L'allarme di Confartigianato sul caro carburanti e le proposte per salvare le imprese piemontesi

​Una vera e propria tempesta perfetta sta travolgendo il settore dell'autotrasporto piemontese. 

L'aumento fuori controllo dei costi operativi, i margini ridotti all'osso e una volatilità dei prezzi che impedisce qualsiasi pianificazione stanno portando il sistema ad un punto di svolta drammatico. A pesare come un macigno sulle imprese e sulle famiglie della nostra regione è la stima dei rincari sui carburanti: ben 807 milioni di euro in più rispetto al 2025, segnando un incremento del 19,7%.

​Se prima della crisi la spesa per il carburante incideva per circa il 20% sui costi aziendali, oggi è arrivata a sfiorare il 30% per i trasportatori, diventando la seconda voce di spesa più pesante subito dopo il personale.

​Le critiche alle misure d'emergenza e la posizione della categoria
 

​Di fronte a uno scenario di forte stritolamento economico per la categoria, le risposte emergenziali messe in campo finora non sembrano più sufficienti. 

A sottolinearlo è Giovanni Rosso, presidente di Confartigianato imprese Piemonte trasporti: "Non possiamo più permetterci di procedere giorno per giorno. Gli interventi una tantum possono alleggerire nell'immediato, ma sono rimedi momentanei. Purtroppo però le emergenze non sono più eventi eccezionali, sono diventate una prassi consolidata. Di fronte al caro carburanti, la risposta più semplice sembra essere abbassare l'accisa per tutti, ma è anche una misura molto costosa e poco mirata. Chiediamo inoltre che il prezzo del carburante venga stabilito una volta l'anno, senza dover rincorrere le cifre sui tabelloni dei distributori che cambiano di continuo".

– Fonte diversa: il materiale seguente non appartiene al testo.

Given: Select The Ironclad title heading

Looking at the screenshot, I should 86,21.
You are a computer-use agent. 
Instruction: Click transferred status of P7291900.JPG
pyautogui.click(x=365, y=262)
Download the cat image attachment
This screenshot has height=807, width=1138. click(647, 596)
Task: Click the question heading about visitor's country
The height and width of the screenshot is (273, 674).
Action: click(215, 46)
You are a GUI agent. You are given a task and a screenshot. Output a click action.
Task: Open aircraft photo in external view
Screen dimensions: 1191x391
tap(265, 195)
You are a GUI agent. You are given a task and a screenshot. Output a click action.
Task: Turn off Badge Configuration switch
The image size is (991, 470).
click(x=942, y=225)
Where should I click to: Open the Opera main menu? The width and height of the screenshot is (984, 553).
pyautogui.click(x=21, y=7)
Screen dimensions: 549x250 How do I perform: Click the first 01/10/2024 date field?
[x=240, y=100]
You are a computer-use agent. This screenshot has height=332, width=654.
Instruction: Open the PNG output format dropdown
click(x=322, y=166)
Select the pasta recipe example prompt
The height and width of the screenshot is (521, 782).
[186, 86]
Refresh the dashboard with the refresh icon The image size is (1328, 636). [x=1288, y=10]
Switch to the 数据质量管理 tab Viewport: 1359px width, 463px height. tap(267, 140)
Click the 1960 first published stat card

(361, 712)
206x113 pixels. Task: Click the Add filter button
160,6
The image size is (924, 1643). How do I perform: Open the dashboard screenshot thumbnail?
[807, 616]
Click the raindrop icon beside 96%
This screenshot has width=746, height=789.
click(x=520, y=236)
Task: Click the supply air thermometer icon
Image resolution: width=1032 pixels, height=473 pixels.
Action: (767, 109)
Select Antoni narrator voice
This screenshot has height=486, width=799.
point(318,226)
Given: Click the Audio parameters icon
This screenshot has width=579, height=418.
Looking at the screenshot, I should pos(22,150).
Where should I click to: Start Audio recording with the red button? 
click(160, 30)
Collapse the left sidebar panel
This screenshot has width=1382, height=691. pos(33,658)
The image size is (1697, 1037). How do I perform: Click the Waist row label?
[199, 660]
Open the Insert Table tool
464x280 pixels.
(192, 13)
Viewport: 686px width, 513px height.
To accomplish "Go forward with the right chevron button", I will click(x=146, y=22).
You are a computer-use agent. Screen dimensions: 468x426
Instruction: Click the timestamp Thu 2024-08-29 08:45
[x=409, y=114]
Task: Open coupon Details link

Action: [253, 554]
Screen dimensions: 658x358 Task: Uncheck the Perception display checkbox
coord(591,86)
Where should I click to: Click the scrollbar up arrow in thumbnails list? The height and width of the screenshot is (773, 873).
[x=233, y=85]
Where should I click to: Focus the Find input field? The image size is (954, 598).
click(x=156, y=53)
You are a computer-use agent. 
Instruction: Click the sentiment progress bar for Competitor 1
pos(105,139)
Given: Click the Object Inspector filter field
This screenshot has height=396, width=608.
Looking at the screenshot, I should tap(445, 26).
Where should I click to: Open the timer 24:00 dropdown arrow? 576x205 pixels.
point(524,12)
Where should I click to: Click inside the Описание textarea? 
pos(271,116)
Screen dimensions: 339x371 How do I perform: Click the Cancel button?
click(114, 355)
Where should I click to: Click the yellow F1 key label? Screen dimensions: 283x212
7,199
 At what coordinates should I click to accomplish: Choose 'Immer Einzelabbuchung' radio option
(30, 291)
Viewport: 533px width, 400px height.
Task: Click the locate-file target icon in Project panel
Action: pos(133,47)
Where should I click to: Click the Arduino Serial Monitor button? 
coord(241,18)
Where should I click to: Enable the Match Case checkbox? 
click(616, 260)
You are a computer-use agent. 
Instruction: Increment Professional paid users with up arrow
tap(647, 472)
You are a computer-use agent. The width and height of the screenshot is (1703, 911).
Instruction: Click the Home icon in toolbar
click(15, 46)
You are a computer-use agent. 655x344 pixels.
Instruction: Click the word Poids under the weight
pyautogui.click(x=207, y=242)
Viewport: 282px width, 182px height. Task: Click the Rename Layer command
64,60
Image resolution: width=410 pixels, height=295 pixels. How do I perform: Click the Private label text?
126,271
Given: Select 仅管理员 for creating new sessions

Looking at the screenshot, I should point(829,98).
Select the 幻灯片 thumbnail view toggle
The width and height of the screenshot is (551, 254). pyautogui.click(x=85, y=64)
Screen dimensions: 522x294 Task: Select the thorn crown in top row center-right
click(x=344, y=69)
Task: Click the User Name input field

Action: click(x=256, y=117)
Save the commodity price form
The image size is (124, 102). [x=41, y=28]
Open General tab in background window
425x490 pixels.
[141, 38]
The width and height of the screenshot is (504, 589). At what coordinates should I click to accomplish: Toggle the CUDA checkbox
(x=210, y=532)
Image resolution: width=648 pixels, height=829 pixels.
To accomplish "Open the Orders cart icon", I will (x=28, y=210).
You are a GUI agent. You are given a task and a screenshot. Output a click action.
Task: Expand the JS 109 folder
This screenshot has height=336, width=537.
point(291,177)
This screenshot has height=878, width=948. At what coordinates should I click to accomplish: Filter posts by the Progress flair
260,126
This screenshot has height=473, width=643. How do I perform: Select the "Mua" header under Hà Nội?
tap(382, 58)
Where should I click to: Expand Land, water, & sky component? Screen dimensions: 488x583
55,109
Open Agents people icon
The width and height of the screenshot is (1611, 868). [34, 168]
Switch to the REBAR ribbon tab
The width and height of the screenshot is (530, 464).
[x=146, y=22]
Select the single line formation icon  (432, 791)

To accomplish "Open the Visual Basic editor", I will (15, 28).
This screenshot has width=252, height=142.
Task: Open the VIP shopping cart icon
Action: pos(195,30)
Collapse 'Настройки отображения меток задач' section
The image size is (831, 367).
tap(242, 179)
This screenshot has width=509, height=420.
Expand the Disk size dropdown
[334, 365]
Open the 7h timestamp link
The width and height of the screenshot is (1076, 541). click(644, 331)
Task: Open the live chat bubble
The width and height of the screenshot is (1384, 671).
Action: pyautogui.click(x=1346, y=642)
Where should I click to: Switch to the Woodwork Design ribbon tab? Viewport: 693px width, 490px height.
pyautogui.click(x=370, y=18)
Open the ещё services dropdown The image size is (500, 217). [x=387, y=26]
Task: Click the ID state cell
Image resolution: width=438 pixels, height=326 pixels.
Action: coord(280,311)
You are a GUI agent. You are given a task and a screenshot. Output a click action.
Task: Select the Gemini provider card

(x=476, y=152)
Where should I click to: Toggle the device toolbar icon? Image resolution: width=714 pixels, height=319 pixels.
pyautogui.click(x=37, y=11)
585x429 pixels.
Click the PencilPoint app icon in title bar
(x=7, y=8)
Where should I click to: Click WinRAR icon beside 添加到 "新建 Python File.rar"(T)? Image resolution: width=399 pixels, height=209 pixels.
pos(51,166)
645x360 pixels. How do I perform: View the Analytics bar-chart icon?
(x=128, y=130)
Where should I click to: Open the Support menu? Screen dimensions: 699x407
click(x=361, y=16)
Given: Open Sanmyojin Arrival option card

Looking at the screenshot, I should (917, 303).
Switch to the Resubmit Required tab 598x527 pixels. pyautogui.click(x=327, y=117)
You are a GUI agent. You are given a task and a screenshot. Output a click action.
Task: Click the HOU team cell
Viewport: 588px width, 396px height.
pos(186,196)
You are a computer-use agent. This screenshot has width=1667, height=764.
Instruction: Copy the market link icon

​Il tema centrale sollevato dal presidente Rosso risiede nella profonda differenza dell'impatto che il rincaro della benzina e del gasolio ha sui vari soggetti: "Il Governo, con uno stanziamento di 130 milioni di euro, ha ridotto fino al 5 settembre l'accisa sul gasolio. Il problema è che non tutti usano il carburante allo stesso modo. Per un autotrasportatore è la principale voce di costo aziendale. Per un pendolare che vive in un'area poco servita dai mezzi pubblici è spesso una spesa obbligata, e per una famiglia con un reddito basso un aumento alla pompa pesa molto di più. Per questo pensiamo che sia arrivato il momento di ragionare su un Credito mobilità rimborsabile: un aiuto temporaneo rivolto soprattutto alle famiglie con redditi più bassi, ai pendolari e a chi vive nei territori dove l'auto è praticamente indispensabile. Invece di ridurre il prezzo di ogni litro per tutti, utilizziamo le risorse per aiutare maggiormente chi ne ha davvero bisogno".
 

​Prezzo agevolato e stop all'Iva sulle accise

Per evitare di soffocare la capacità di investimento delle aziende di trasporto, chiamate oltretutto ad affrontare la sfida della transizione verso tecnologie più sostenibili, la confederazione chiede una svolta nelle politiche economiche del settore.
​"Per l'autotrasporto serve una risposta specifica. Il Governo ha già riconosciuto la particolarità del settore attraverso un credito d'imposta legato all'aumento del costo del gasolio, ma non è sufficiente. Chiediamo che venga riconosciuto alla categoria un prezzo agevolato come avviene per l'agricoltura e la pesca e infine l'abolizione dell'Iva al 22% sulle accise. È questa la strada che riteniamo debba essere percorsa: interventi mirati per le imprese e sostegni mirati per le famiglie, invece di distribuire le stesse risorse indistintamente", conclude Rosso.